**THE PROBLEM:** Would you copy the material below word for word, beginning with its first line and ending with the line that contains "Image resolution: width=380 pixels, height=315"?

**PROVIDED RECORDS:**
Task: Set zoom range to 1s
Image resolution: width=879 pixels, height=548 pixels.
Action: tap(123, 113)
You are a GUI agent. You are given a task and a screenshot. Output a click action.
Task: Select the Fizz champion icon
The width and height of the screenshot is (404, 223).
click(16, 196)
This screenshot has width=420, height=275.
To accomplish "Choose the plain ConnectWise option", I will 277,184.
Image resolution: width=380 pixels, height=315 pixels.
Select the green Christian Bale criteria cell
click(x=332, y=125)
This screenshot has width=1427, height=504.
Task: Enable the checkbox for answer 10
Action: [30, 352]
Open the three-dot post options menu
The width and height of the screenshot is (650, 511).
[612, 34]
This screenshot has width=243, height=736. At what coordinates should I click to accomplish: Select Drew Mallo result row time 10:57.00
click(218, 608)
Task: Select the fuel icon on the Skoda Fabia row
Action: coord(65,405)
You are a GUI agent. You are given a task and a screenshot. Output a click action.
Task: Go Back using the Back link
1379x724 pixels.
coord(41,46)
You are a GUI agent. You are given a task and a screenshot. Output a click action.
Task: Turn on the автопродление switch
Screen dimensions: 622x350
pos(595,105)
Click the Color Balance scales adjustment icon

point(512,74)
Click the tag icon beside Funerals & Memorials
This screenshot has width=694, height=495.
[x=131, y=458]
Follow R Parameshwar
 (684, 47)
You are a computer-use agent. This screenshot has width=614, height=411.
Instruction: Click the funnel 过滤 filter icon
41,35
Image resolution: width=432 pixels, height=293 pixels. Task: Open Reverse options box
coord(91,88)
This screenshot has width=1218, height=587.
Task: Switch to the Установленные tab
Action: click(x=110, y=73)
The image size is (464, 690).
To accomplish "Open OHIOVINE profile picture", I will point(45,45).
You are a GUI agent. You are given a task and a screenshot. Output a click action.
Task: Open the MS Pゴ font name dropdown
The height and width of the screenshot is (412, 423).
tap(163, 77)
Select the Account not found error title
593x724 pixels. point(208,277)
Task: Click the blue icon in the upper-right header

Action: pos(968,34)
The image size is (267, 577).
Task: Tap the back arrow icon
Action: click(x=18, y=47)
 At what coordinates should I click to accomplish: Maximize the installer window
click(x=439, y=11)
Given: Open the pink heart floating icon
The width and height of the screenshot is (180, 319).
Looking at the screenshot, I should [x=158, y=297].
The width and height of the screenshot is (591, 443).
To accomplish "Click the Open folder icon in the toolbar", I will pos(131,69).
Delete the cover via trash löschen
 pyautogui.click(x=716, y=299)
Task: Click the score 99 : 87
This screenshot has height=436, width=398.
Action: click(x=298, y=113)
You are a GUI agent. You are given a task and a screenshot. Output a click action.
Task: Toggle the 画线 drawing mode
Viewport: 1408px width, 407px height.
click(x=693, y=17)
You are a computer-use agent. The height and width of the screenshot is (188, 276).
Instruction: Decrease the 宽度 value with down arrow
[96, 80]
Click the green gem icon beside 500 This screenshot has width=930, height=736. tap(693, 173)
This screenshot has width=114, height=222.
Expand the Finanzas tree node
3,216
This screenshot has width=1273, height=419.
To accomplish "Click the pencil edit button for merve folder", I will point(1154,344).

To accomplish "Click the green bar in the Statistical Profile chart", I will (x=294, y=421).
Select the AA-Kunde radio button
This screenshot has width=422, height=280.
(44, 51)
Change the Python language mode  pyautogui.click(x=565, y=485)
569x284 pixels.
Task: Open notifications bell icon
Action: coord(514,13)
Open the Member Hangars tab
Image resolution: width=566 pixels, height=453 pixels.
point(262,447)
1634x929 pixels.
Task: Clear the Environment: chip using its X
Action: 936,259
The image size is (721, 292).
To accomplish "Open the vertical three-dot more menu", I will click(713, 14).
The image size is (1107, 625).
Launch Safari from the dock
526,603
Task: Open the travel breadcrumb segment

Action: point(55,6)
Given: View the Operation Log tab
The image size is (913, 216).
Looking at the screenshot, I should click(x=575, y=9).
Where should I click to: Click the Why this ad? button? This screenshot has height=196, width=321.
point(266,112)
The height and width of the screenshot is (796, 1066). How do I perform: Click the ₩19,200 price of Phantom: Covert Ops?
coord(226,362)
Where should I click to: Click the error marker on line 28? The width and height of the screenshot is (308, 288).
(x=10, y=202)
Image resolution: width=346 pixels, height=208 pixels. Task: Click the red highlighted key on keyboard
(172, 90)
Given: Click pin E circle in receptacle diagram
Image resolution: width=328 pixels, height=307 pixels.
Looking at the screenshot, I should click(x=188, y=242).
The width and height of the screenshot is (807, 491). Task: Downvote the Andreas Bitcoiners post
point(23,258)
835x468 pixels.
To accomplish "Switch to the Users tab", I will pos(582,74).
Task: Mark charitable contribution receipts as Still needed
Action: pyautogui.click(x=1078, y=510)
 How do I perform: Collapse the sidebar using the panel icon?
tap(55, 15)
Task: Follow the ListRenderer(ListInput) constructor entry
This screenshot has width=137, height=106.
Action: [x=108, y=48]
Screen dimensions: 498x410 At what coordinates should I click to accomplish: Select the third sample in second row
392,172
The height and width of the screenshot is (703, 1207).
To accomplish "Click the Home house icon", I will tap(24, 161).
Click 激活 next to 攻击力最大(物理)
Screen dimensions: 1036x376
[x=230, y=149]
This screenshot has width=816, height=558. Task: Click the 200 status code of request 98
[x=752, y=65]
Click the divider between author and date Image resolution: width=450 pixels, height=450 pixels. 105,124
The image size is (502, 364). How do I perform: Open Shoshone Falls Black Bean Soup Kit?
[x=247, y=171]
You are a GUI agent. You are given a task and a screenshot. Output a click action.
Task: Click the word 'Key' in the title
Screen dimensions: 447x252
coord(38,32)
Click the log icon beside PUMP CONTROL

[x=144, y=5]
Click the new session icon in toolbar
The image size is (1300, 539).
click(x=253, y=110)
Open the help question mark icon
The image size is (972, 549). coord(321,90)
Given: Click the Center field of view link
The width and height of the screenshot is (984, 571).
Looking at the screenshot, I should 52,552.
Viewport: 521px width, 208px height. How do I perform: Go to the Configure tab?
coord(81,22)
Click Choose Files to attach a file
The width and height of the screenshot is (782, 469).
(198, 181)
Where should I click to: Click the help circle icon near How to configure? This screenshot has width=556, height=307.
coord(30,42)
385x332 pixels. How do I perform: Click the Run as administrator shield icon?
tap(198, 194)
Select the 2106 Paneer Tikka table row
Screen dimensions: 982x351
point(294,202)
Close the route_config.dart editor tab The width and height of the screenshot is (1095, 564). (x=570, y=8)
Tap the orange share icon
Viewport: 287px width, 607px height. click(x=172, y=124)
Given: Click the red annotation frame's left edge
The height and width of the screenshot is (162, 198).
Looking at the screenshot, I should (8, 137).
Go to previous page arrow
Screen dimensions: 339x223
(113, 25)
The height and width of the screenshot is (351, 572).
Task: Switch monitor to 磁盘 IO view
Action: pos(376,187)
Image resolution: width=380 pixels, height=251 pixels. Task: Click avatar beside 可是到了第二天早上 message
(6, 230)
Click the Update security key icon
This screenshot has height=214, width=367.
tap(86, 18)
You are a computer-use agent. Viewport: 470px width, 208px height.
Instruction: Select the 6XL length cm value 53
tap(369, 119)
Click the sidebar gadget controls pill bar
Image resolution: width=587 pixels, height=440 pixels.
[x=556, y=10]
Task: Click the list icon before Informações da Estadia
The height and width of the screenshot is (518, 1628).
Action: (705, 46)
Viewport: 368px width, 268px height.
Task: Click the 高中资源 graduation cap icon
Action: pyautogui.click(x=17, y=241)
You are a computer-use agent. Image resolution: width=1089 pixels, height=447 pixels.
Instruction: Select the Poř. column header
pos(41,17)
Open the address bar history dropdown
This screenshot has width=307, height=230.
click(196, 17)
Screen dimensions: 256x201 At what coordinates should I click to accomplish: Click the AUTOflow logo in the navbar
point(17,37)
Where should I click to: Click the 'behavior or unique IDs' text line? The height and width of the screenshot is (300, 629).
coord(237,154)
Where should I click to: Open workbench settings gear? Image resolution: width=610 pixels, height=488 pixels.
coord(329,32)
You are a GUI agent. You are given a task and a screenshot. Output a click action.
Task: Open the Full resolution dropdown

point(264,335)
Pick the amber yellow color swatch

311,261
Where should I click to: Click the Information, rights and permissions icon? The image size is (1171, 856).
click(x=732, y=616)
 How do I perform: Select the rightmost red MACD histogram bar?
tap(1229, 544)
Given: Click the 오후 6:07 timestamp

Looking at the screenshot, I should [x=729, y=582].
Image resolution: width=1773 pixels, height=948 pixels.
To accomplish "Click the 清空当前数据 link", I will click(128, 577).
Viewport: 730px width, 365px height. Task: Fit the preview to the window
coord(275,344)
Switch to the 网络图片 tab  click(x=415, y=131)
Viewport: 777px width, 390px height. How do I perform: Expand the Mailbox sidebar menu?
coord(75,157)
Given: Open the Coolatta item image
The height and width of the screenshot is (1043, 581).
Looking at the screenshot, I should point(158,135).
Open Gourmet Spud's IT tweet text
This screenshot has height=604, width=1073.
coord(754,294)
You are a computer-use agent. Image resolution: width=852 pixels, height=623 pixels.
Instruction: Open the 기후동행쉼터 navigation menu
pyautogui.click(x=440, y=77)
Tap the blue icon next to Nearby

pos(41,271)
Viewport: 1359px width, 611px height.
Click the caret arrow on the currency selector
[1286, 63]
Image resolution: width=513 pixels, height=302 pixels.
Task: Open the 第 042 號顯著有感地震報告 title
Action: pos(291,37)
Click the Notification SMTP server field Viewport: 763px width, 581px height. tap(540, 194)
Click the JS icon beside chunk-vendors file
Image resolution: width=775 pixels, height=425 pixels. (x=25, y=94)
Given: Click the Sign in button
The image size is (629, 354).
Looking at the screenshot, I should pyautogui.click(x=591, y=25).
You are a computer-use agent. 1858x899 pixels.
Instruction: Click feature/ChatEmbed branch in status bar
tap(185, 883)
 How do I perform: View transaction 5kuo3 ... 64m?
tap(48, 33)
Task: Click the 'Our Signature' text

**ANSWER TO THIS TASK:**
Task: Set zoom range to 1s
Image resolution: width=879 pixels, height=548 pixels.
Action: tap(123, 113)
You are a GUI agent. You are given a task and a screenshot. Output a click action.
Task: Select the Fizz champion icon
The width and height of the screenshot is (404, 223).
click(16, 196)
This screenshot has width=420, height=275.
To accomplish "Choose the plain ConnectWise option", I will 277,184.
Image resolution: width=380 pixels, height=315 pixels.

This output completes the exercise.